Desde arriba de la cama, los dientes de Sauron brillaban en la oscuridad. En la penumbra pude distinguir cómo Victoria se ponía pálida y le mentí: "quedate tranquila, que no pasa nada".
Solté a la dama y, en un movimiento veloz, tomé al perro por el collar de ahorque. Chilló un poco al sentir las púas en el cuello y me miró con unos ojos que sólo he visto en películas clase zeta. Pero no estaba dispuesto a negociar, y menos con el perro. Con la mano libre, abrí el ventanal que daba al pequeñísimo balcón y expulsé al rottweiler del lado de afuera, cerrando con un estruendo.
Llevábamos unos quince minutos en la cama, cuando Victoria interrumpió con un lastimero "así no se puede". Y tenía razón. Los aullidos y arañazos del can contra el vidrio, pugnando por entrar, hacían un ruido que atentaba severamente contra el clima.

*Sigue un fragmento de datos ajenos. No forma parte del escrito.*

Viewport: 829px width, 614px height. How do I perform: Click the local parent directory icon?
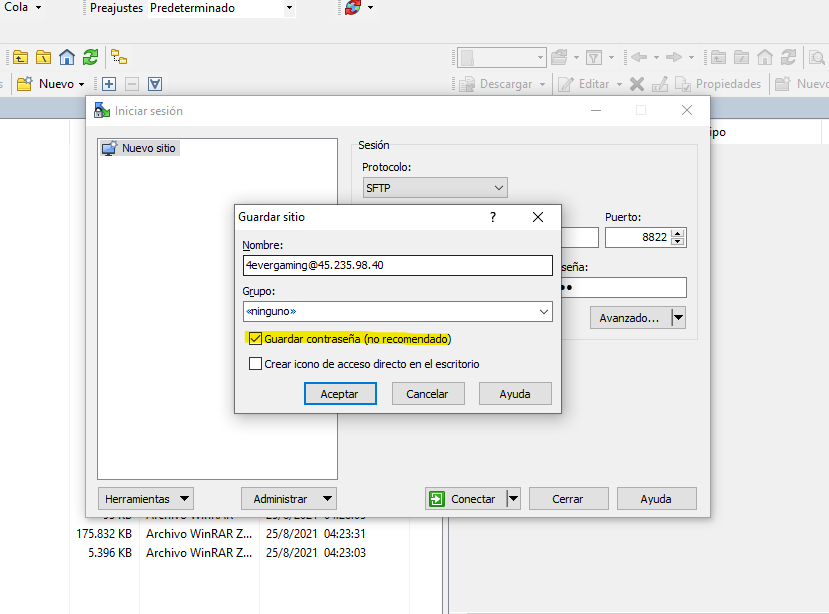(x=20, y=57)
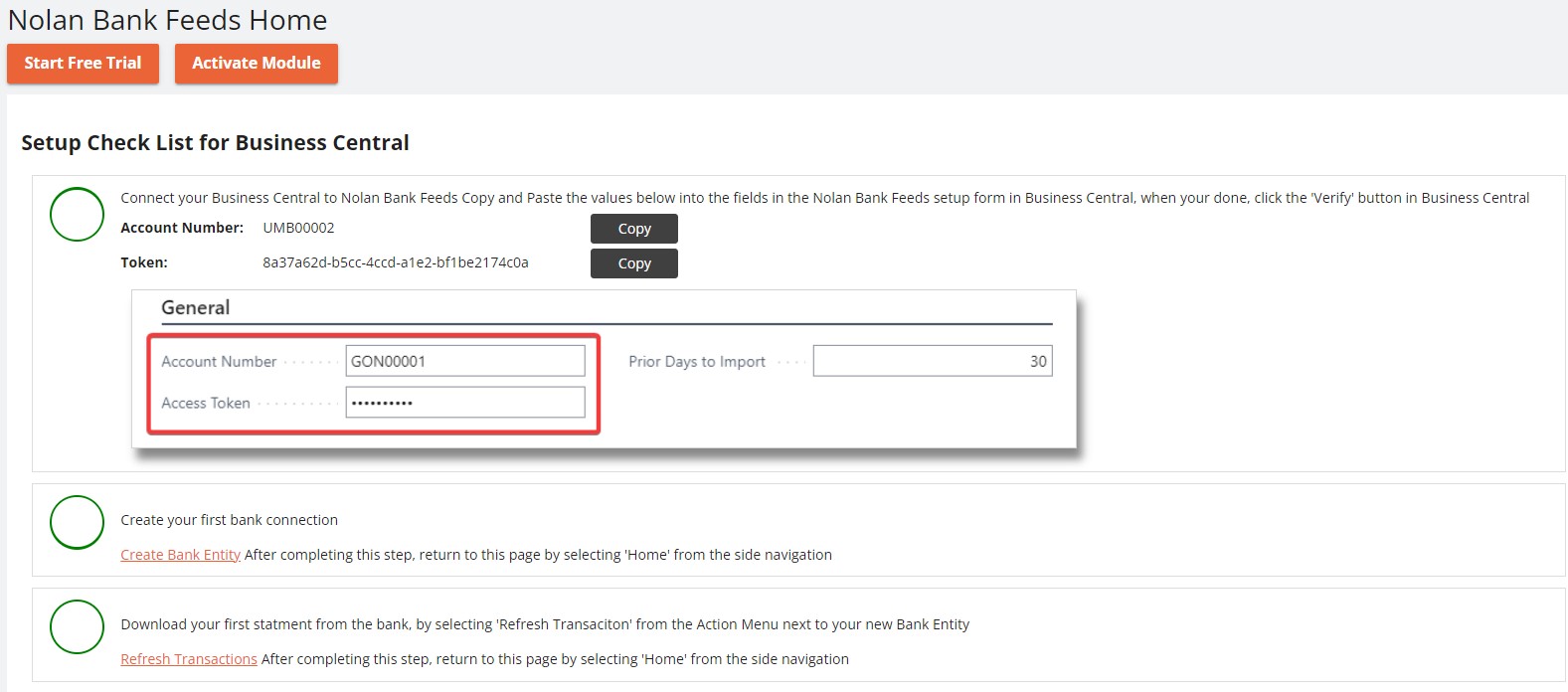
Task: Click the Start Free Trial button
Action: tap(83, 64)
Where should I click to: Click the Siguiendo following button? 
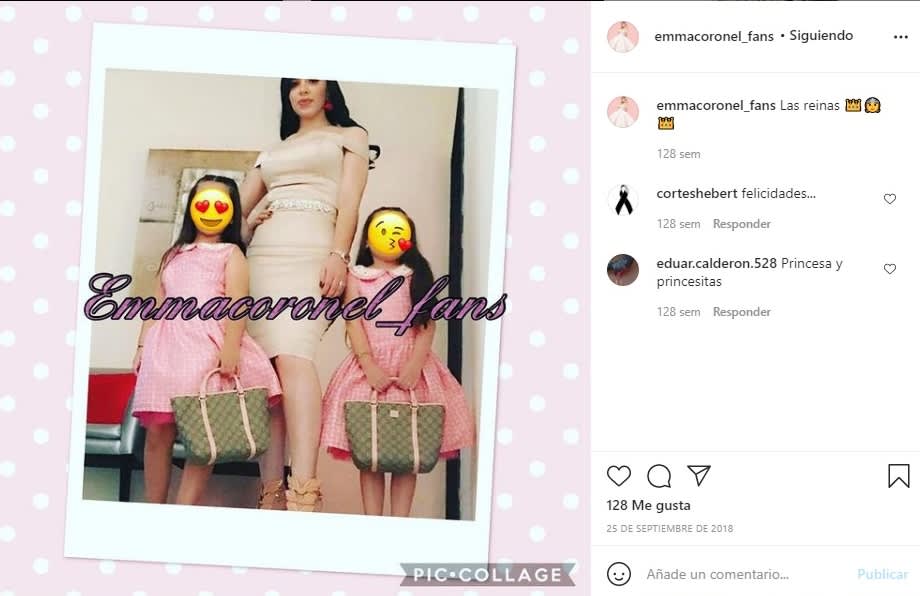[821, 36]
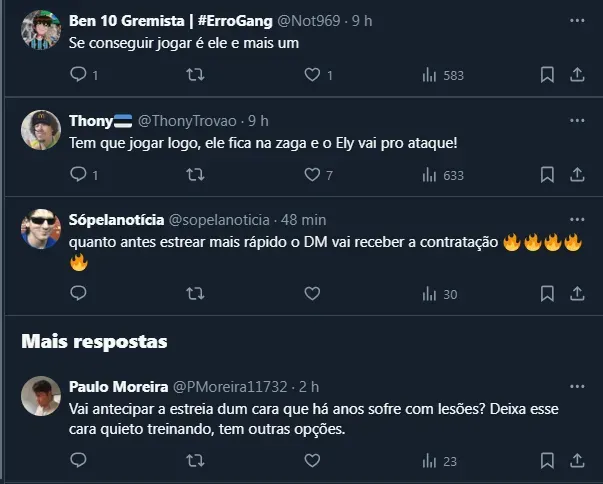The width and height of the screenshot is (603, 484).
Task: Like Ben 10 Gremista's tweet
Action: [x=313, y=74]
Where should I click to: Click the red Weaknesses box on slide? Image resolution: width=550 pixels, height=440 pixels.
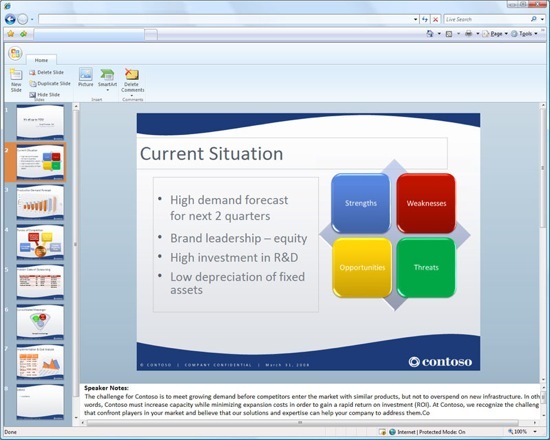click(426, 203)
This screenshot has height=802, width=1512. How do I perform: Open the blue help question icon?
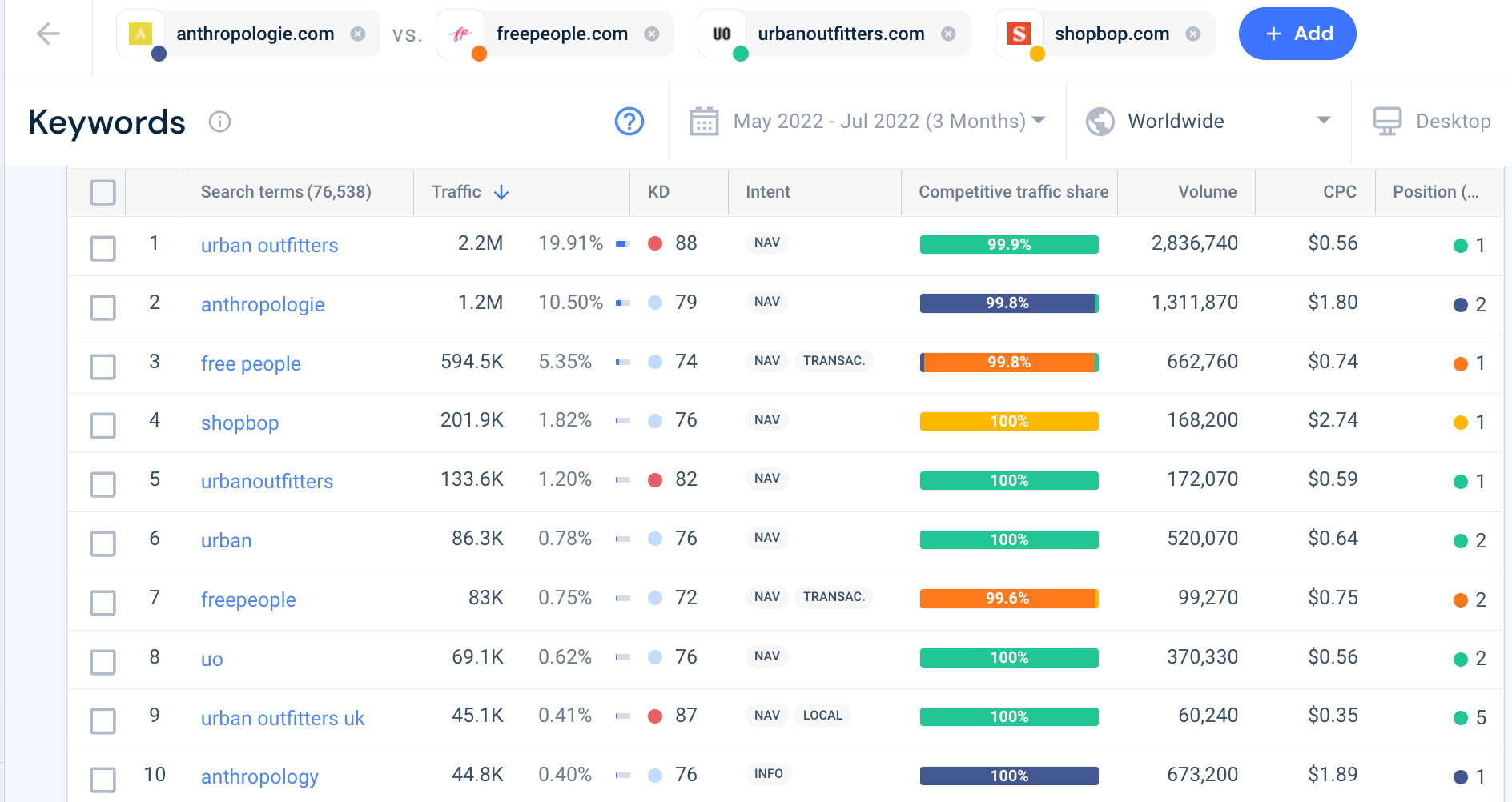tap(629, 122)
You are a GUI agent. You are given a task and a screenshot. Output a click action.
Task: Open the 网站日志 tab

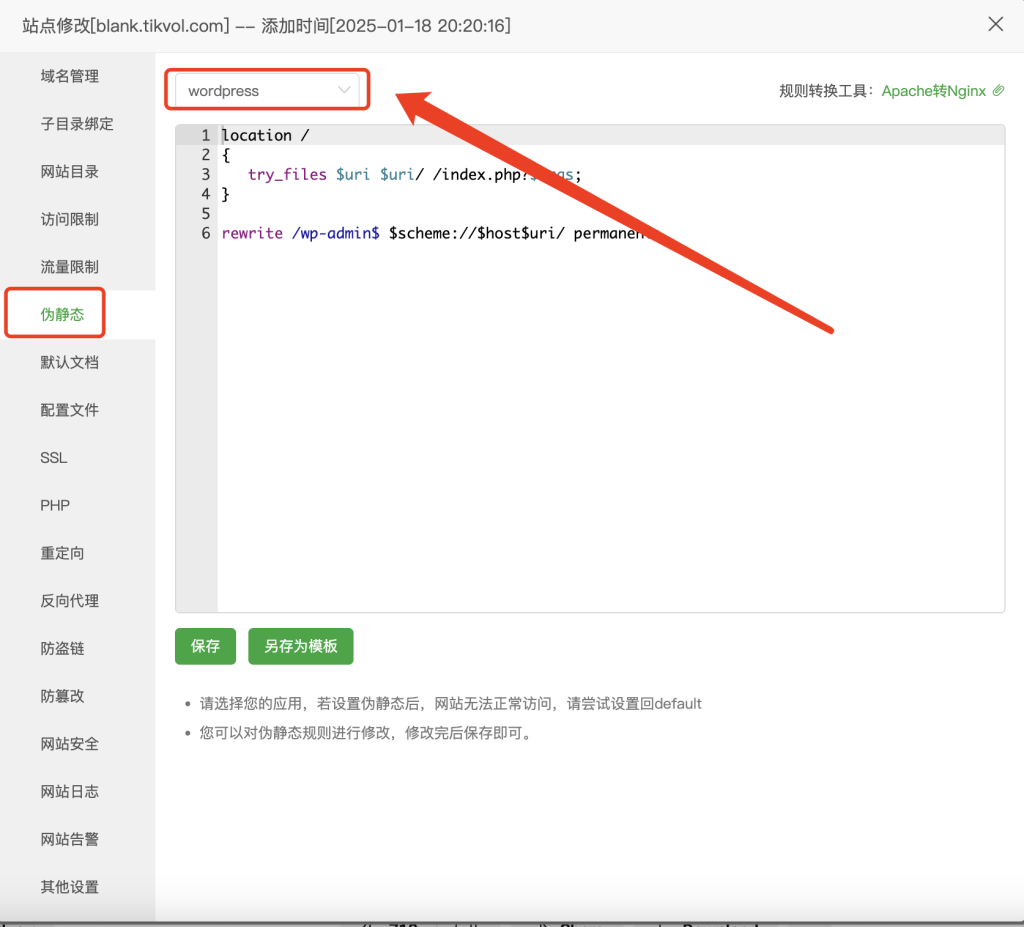pos(70,792)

En un acto de desesperación, tomé un pedazo de cuadril completamente congelado del freezer y lo arrojé a las fauces de mi demoníaca mascota, creyendo que eso lo iba a mantener entretenido por un buen rato. Unos quince minutos después, de la carne petrificada por el frío, sólo quedaba el recuerdo, y Sauron había vuelto a la carga contra la ventana.
"Dejá, nos vemos otro día", dijo Victoria, abrochándose el jean a las apuradas.
Y sin siquiera un beso de despedida, se perdió en la noche.